Na sua comunicação ao país, Merino reconheceu que o país “atravessa uma das maiores crises políticas” da sua história e acrescentou “Quero deixar claro a todo o país que apresento de forma irrevogável a minha renúncia ao cargo da presidência e apelo à paz e unidade para todos os peruanos.”
As ruas festejaram a sua saída e o procurador-geral já abriu uma investigação preliminar às mortes contra Merino.
À terceira será de vez?
Na manhã de segunda feira, dia 16 de Novembro o Perú acordou novamente sem presidente.
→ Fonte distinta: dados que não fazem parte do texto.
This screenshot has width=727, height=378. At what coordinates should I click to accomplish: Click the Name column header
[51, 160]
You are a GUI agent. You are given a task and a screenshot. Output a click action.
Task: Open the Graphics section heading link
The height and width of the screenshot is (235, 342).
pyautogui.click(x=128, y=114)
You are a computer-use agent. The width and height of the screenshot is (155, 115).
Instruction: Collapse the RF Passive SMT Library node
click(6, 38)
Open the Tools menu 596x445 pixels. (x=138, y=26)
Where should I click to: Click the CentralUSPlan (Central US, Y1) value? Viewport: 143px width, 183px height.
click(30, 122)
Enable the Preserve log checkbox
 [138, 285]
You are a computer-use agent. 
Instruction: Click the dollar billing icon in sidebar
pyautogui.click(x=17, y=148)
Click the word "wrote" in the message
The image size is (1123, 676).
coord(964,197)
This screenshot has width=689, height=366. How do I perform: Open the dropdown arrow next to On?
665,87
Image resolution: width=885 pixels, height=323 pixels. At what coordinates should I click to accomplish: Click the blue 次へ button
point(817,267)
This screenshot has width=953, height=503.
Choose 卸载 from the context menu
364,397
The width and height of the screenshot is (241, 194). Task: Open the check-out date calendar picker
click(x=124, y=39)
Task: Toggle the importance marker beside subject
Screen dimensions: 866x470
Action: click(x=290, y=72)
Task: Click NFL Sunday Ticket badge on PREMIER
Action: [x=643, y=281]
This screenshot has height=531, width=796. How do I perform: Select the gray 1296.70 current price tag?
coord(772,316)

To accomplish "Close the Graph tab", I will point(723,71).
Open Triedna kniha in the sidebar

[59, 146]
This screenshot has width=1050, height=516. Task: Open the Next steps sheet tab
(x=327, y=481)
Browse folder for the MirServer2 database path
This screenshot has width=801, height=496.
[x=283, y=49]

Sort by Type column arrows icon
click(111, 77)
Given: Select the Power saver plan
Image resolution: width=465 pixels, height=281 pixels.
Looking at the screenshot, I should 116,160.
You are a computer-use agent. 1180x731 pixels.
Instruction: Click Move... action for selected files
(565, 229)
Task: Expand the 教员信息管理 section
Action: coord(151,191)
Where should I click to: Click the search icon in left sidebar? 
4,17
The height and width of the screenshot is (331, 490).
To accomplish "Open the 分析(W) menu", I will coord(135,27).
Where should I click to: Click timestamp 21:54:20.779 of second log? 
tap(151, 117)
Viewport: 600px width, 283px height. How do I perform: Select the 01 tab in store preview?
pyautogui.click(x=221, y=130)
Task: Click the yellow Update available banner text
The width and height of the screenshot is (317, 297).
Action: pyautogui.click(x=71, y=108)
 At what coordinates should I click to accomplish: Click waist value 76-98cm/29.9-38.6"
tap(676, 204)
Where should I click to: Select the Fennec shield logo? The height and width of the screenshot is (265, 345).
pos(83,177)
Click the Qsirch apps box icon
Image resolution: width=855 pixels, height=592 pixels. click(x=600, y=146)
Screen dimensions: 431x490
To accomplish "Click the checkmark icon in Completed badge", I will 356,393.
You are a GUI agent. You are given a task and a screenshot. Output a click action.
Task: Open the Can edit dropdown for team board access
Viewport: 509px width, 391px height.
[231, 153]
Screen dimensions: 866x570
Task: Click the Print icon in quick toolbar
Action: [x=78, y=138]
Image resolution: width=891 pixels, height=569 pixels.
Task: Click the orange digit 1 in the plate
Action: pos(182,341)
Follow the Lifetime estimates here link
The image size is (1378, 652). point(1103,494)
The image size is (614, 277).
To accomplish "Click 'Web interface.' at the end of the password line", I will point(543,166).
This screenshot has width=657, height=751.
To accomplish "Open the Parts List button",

Como estipulado, coube ao Parlamento designar um sucessor de Merino, ou melhor, eleger uma nova direção, sendo certo que o líder é automaticamente presidente interino. Ainda mesmo no domingo, os deputados tentaram eleger Rocio Silva Santisteban, de esquerda, que aparentava ser um nome consensual, dado que se tratava de uma lista única.
Porém, a antiga ativista dos direitos humanos não conseguiu o apoio esperado, arrecadando apenas 42 votos a favor (ficando aquém dos 60 necessários), com 52 votos contra e 25 abstenções. Este resultado criou um ambiente de surpresa e obrigou a uma nova votação para dia 16. Desta feita foi um novo nome sugerido para presidir o Congresso e consequentemente passar a presidente: Francisco Sagasti.

Pertencente ao Partido Morado, o engenheiro peruano de 76 anos foi aprovado com 97 votos a favor, 26 contra e nenhuma abstenção. Ficava assim cumprida uma exigência dos manifestantes – ser eleito alguém que não tivesse votado a favor da destituição de Vizcarra, o que se confirma com a escolha de Sagasti, uma vez que o Partido Morado se tinha oposto à saída do ex-presidente.
Na cerimónia de tomada de posse, afirmou depois que as suas prioridades durante o mandato passam por: garantir a transparência na realização das próximas eleições no país, que devem acontecer em abril de 2021, assim como combater a crise profunda que o país atravessa.
De acordo com a BBC, esta crise política ocorre numa altura em que o país enfrenta uma instabilidade económica e social imensa, para além de ter sido gravemente fustigado pela pandemia de covid-19. Segundo os dados da Universidade Johns Hopkins, o Peru teve mais de 922 mil casos de infeção e quase 35 mil mortes, até ao momento.
O futuro político do Peru é ainda um ponto de interrogação enorme. As heranças do passado recente não permitem afirmar com clareza o que irá acontecer, mas uma coisa é certa: o receio de voltar a cair nas amarguras dos esquemas de corrupção é muita, atendendo ao seu historial.